The Torah tells us that when Isaac announced that he was going to give his blessing to Esau, Rebecca dressed up Jacob to look and feel like his brother, as Isaac was blind, and could be fooled. Is it possible that this venerable Tzadik – righteous man, could be so easily deceived? Indeed, if one looks through the words of the Bible, Isaac seems to question the identity of the son claiming to be Esau, no less than six different times. The simplistic version of Isaac being fooled is one that we learn in Hebrew School, but for the sophisticated Jew, it calls for deeper explanation.

Among the many theories that our commentators espouse, is a reference to the philosophical debate of the sages, as to who is greater, a ” Tzadik Ben Tzadik” or a Tzadik Ben Rasha” That is to say, which individual has a greater spiritual capacity – A righteous person who was born into a righteous household, or a righteous person, who did not grow up in a righteous home, but “bucked the tide” and became a devout Jew.

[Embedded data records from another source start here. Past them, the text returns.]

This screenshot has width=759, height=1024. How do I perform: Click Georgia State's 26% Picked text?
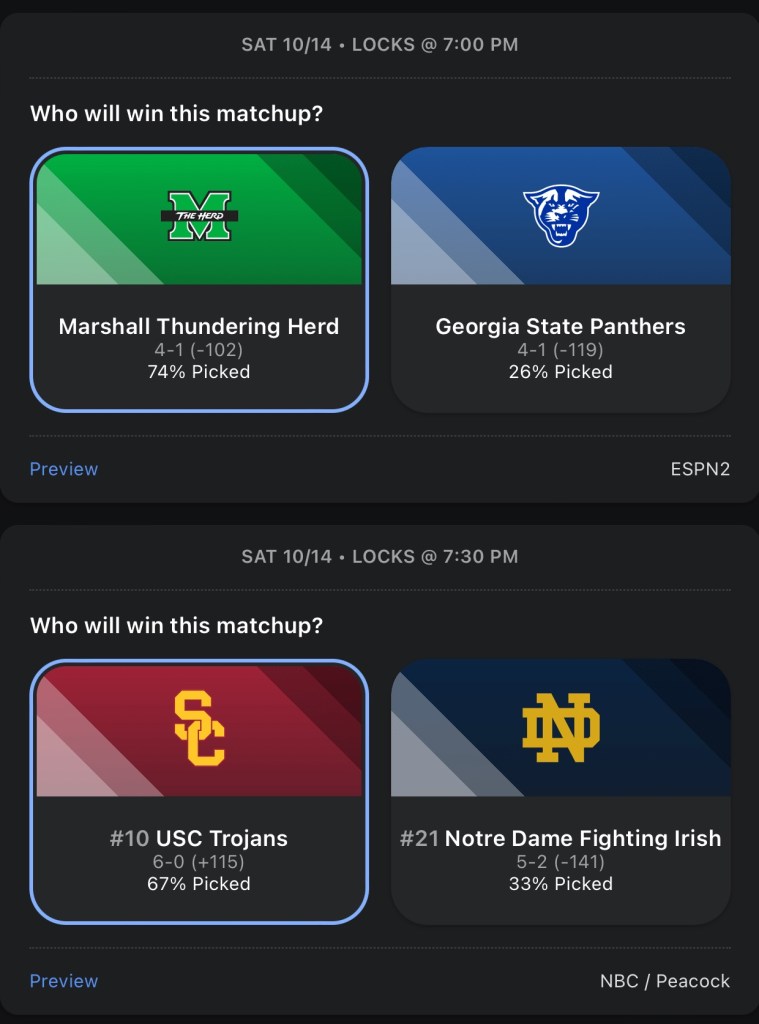(x=561, y=372)
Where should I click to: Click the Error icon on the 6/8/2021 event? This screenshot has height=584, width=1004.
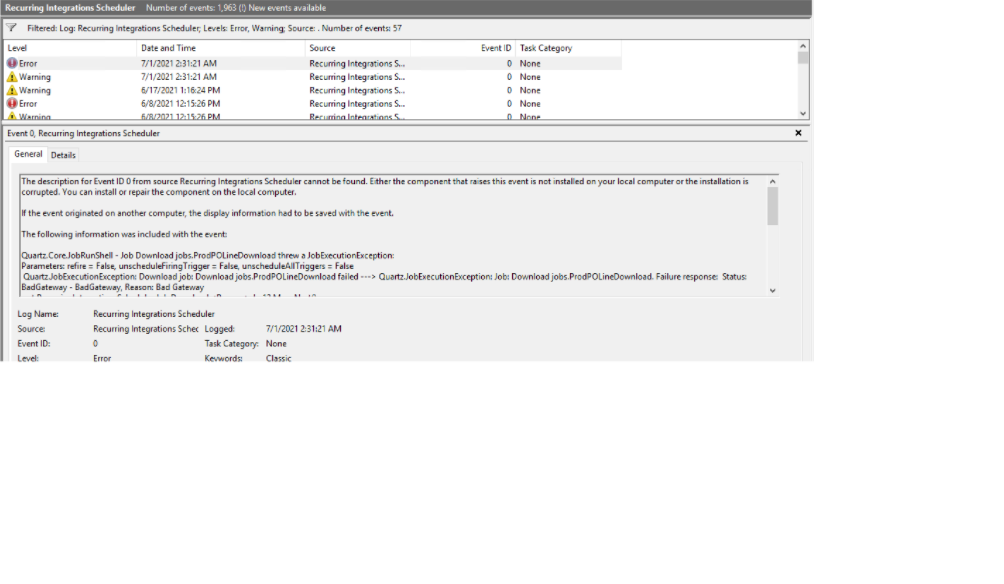(x=12, y=103)
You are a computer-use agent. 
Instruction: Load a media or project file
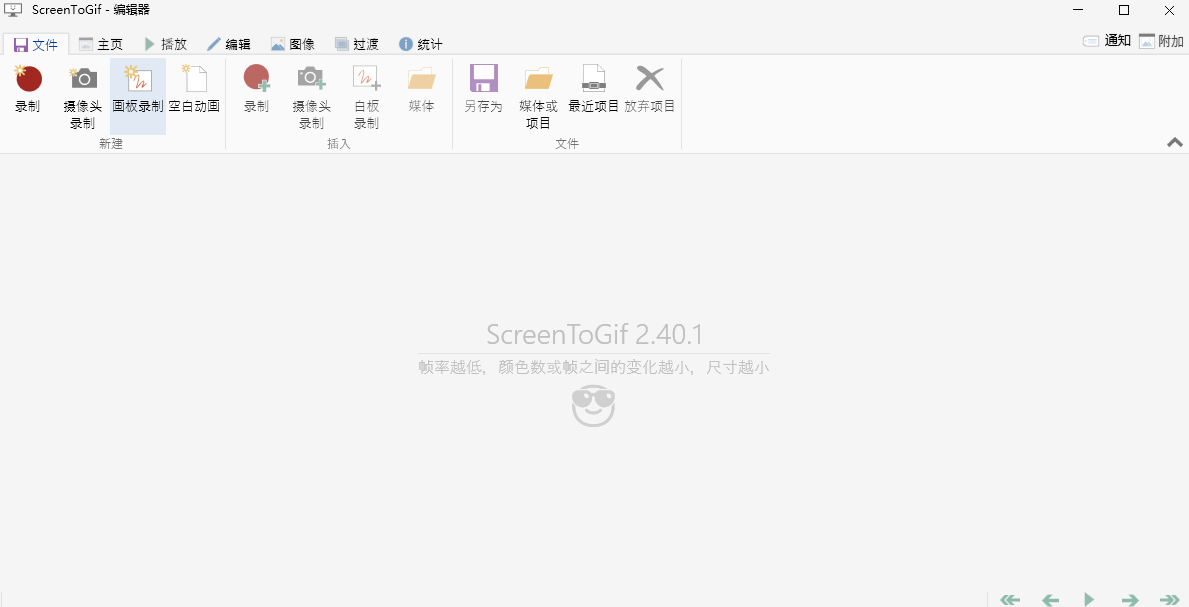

In our times, we would ask the question ” who has achieved more, the Baal Teshuva (person who takes on full observance) or the “FFB” – ” frum (fully observant ) from birth”. Surprisingly, there are valid arguments and much support for both of these positions, that are gleamed from various locations throughout the written and Oral Torah.

The Gemara in Berachot states that ” in the place that a  Baal Teshuva
stands, even a totally righteous person cannot stand”. The implication being,
that while a person who was born into a Torah lifestyle, knows of no other
way of life, it is somewhat easier for him / her to remain steadfast to his / her
faith, The Baal Teshuva, by contrast, who has tasted the pleasures and the
lack of restrictions that Judaism demands – when he/ she decides to take
the plunge and agrees to take on the Mitzvot of his/her own volition, this
is the most powerful display of commitment to the Almighty  that a Jew can demonstrate. It is for this reason that the Talmud proclaims, that the
Baal Teshuva stands alone, for he/she has taken a proactive stance in terms
of observance.

The other school of thought is actually predicated on a comment of Rashi,
found at the beginning of Toldot. The Torah tells us that Rebecca, as most
of the matriarchs were, (there is an explanation for this that hopefully we wil discuss one day) was barren, and that she and her husband Isaac,
poured their hearts out to the Lord.  The Torah goes on to say that the
Lord heard Isaac’s prayer, with the implication that it was his prayer and not Rebecca’s that was accepted in the heavens. The great commentator Rashi offers, that “the prayer of a righteous person who comes from a wicked
family, cannot be compared to a person who came from arighteous family.” Rashi, is in effect saying that an FFB, is actually at a higher level than a Baal Teshuva. In light of the persuasiveness of our former philosophy, this latter perspective requires much explanation.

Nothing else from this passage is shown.